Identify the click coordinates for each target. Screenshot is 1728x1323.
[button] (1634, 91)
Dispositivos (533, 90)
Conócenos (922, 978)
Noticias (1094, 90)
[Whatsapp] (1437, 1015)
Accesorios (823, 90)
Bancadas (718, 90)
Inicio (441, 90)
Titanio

......

◆ Problem to solve:
Retype every line of the material exactly as given.

◆ Written response:
Identify the click coordinates for each target. Screenshot is 1728x1323.
[button] (1634, 91)
Dispositivos (533, 90)
Conócenos (922, 978)
Noticias (1094, 90)
[Whatsapp] (1437, 1015)
Accesorios (823, 90)
Bancadas (718, 90)
Inicio (441, 90)
Titanio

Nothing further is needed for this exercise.